## Stated goal
Copy each of the items below, reproducing every line without any change.

Stored data entries
_ _ _ _ _
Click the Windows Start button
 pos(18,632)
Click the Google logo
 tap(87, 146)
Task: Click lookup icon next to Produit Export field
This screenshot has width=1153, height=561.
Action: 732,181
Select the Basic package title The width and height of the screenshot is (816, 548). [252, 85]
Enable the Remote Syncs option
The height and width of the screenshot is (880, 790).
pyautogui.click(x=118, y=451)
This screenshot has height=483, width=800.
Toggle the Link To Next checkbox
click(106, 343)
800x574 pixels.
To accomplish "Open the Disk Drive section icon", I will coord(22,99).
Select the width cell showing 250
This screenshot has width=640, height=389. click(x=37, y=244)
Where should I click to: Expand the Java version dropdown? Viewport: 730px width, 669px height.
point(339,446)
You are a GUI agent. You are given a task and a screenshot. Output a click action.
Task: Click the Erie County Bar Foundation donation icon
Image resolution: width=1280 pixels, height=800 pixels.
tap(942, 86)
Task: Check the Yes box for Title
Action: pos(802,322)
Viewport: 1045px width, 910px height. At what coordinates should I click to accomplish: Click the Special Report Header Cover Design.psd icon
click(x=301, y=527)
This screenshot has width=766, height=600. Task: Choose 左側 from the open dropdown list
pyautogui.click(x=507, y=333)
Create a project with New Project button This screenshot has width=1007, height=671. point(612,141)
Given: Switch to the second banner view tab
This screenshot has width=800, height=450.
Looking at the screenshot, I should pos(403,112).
_ _ _ _ _
## Response to this task
Click the Windows Start button
 pos(18,632)
Click the Google logo
 tap(87, 146)
Task: Click lookup icon next to Produit Export field
This screenshot has width=1153, height=561.
Action: 732,181
Select the Basic package title The width and height of the screenshot is (816, 548). [252, 85]
Enable the Remote Syncs option
The height and width of the screenshot is (880, 790).
pyautogui.click(x=118, y=451)
This screenshot has height=483, width=800.
Toggle the Link To Next checkbox
click(106, 343)
800x574 pixels.
To accomplish "Open the Disk Drive section icon", I will coord(22,99).
Select the width cell showing 250
This screenshot has width=640, height=389. click(x=37, y=244)
Where should I click to: Expand the Java version dropdown? Viewport: 730px width, 669px height.
point(339,446)
You are a GUI agent. You are given a task and a screenshot. Output a click action.
Task: Click the Erie County Bar Foundation donation icon
Image resolution: width=1280 pixels, height=800 pixels.
tap(942, 86)
Task: Check the Yes box for Title
Action: pos(802,322)
Viewport: 1045px width, 910px height. At what coordinates should I click to accomplish: Click the Special Report Header Cover Design.psd icon
click(x=301, y=527)
This screenshot has width=766, height=600. Task: Choose 左側 from the open dropdown list
pyautogui.click(x=507, y=333)
Create a project with New Project button This screenshot has width=1007, height=671. point(612,141)
Given: Switch to the second banner view tab
This screenshot has width=800, height=450.
Looking at the screenshot, I should pos(403,112).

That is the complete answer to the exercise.